Lainey Wilson, Megan Moroney's singer-songwriter work shines
Regarding music framing the characters and the landscape of the film, Rachel Levy, Universal Pictures' executive vice president of film music, says the soundtracking of Daisy Edgar-Jones' Kate in her Oklahoma roots via Lainey Wilson's "Out of Oklahoma" is particularly powerful.
"Each song has to work in the individual scene regardless of who the artist is, but we definitely started with the artists we loved and who we thought tonally would work the best," Levy tells The Tennessean. "I can think of no one more appropriate to represent Daisy's complicated return home than the amazing Lainey Wilson and Luke Combs for Glenn Powell's character. Tonally, both of their songs worked immediately when we cut them in."
Wilson's growth from small-town Louisiana roots to living in a trailer, to achieving No. 1 status multiple times with songs born of homespun wisdom, plus her appearances in season five of the Paramount series "Yellowstone," all crystallize around what had been seen of Jones' performance as Kate in the film.
"Oklahoma" is both real and symbolic in this case.
More than being the Sooner State, it represents being strong, but perhaps never stronger than your morality and values.
Couple "Out of Oklahoma" with a scene where Kate is the protagonist soundtracked by Megan Moroney's "Never Left Me." The guitar-driven ballad feels familiar but also driven by a twinge within the heart of hope and regret. Like so many of Moroney's country radio hits, it's assuredly a love song, but one that bittersweetly rescues heartbreak from the throes of passionate joy.
"This is the first time I have written something specifically for a movie," Moroney says. "I wrote this with my co-writers who I wrote my song 'No Caller ID' with (Connie Harrington, Jessie Jo Dillon and Jessi Alexander) and we came up with the idea to write about my childhood home. It's about how you leave, but when you come back, nothing changes. It's still the place that made you."
'A moment in time in music and film'
The "Twisters"' soundtrack is already highlighting how much broader country's appeal can potentially become.

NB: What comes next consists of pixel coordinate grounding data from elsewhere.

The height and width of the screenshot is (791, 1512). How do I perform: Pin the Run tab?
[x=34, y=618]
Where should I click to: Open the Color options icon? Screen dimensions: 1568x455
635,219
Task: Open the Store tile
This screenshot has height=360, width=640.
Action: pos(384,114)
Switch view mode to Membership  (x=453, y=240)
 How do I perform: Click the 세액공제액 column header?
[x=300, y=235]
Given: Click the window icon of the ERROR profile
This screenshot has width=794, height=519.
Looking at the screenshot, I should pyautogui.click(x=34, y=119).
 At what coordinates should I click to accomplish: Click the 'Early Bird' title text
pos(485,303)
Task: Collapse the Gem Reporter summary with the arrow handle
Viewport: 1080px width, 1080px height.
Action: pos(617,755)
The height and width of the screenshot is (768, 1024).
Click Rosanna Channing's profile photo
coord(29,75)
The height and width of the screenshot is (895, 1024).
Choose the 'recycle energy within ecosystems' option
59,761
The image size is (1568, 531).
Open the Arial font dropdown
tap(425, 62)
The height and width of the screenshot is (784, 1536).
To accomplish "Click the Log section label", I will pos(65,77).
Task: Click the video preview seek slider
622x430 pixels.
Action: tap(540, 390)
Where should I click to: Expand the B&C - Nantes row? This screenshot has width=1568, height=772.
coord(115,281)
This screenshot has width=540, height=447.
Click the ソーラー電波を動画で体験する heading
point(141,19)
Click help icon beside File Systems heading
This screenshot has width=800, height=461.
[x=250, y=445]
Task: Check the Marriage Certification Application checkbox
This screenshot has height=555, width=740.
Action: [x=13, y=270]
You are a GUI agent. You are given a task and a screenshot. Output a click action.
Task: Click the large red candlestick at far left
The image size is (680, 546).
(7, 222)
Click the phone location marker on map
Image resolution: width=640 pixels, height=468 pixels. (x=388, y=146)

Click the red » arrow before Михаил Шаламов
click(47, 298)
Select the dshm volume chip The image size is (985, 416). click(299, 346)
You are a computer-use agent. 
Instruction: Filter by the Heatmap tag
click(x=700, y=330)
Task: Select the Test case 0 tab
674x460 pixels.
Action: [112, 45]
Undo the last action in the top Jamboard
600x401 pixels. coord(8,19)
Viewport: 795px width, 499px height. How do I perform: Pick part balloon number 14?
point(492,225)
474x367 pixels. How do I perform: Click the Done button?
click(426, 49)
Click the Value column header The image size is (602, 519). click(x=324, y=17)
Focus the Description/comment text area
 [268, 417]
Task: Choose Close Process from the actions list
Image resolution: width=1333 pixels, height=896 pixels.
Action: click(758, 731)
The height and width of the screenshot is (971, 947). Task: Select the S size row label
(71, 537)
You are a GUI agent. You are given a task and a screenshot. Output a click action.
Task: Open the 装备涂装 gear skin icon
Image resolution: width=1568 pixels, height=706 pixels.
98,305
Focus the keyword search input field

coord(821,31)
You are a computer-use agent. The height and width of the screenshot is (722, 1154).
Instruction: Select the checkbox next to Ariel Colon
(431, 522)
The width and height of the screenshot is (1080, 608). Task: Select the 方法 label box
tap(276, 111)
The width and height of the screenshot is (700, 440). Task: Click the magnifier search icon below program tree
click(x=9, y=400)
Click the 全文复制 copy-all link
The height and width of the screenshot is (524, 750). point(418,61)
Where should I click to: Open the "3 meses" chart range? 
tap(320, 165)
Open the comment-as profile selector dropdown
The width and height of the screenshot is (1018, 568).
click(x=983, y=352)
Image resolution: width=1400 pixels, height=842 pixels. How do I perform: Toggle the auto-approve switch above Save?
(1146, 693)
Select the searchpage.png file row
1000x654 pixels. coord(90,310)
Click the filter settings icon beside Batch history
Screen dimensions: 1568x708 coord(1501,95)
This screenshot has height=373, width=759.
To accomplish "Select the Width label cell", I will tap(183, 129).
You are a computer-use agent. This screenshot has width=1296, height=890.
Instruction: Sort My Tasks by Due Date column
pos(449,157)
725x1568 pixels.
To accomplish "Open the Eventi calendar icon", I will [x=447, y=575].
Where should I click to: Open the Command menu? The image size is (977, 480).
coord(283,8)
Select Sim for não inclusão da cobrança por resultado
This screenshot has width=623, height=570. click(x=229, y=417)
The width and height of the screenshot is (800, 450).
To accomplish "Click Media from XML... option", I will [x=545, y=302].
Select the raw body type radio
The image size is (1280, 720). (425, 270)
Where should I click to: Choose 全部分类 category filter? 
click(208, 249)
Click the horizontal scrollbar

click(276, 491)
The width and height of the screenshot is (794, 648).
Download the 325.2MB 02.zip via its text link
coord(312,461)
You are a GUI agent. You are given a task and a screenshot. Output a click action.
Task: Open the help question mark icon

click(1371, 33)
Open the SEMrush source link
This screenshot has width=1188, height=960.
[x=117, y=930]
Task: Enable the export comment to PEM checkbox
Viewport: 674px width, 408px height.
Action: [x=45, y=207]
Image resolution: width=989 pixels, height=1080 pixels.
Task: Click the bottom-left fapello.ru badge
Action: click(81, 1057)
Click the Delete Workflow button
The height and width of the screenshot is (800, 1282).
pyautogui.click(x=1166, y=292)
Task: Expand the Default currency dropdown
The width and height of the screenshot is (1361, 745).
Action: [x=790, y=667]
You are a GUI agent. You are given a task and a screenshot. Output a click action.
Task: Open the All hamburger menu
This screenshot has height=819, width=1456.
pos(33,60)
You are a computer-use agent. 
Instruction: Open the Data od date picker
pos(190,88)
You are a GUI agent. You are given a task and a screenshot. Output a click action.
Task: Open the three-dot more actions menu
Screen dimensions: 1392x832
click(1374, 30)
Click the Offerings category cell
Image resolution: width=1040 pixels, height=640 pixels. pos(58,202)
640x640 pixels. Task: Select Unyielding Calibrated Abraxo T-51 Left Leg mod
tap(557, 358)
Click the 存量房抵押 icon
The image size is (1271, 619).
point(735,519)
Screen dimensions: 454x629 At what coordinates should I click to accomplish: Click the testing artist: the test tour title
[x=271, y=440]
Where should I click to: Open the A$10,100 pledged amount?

"Ain't No Love in Oklahoma" has been streamed over 50 million times in two months and achieved the sixth biggest initial week of adds to country radio playlists in 25 years.
Pair this with tracks from, in total, a dozen Americana Music Association, Academy of Country Music and Country Music Association artist or entertainer of the year nominees and winners, including Miranda Lambert, Jelly Roll, Kane Brown, Shania Twain and Tyler Childers. Also, note that other chart-toppers, including Bailey Zimmerman and social media-adored stars of the moment like Tanner Adell and Tucker Wetmore, are included.
"The opportunity to introduce new rising artists alongside massive superstars was very exciting, and everyone's music flows cohesively on the album," says Atlantic Records' Cripps.
"Every song and artist on this project is extremely special and important. Everyone involved really put passion and excitement into this soundtrack and the goal was always to make an important body of work that captures a moment in time in music and film."